━━━━━ Listed entries ━━━━━
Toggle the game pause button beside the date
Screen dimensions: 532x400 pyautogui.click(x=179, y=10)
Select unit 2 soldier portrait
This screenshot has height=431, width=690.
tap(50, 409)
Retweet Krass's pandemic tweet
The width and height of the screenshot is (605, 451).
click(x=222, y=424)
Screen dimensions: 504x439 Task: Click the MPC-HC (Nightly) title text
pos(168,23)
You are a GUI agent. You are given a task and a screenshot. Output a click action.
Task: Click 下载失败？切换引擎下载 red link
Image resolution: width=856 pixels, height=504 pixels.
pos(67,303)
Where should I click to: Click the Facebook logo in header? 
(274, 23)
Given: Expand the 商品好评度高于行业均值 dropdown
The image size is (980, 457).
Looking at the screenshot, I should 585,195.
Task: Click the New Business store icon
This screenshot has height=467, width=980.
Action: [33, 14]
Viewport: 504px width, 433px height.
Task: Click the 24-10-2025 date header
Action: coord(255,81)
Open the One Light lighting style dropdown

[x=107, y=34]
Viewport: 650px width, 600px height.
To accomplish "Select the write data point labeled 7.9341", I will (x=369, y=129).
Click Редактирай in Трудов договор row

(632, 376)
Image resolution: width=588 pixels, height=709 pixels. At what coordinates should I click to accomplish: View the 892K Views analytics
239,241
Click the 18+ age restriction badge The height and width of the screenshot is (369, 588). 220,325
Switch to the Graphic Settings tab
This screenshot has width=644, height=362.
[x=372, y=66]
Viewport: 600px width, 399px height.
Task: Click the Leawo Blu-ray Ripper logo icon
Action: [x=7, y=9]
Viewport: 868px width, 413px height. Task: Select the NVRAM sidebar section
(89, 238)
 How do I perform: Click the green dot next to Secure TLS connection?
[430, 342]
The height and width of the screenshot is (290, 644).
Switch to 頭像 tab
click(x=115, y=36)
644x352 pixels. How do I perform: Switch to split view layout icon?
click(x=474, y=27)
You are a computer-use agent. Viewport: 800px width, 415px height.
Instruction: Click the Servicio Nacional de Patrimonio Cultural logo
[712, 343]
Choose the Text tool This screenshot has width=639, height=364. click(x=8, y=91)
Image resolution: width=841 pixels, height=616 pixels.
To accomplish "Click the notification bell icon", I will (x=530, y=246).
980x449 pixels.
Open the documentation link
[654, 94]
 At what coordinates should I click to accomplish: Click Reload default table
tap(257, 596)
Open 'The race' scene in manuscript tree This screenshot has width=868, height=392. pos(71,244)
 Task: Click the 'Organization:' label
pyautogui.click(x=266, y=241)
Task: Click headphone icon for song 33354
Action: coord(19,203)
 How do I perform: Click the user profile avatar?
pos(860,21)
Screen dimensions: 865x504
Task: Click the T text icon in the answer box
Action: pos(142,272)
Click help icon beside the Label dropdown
━━━━━
■ Task ■
Each line in the data that holds the string "agent" should be found and copied.

■ Response ■
You are a GUI agent. You are given a task and a screenshot. Output a click action.
You are a computer-use agent. Viewport: 800px width, 415px height.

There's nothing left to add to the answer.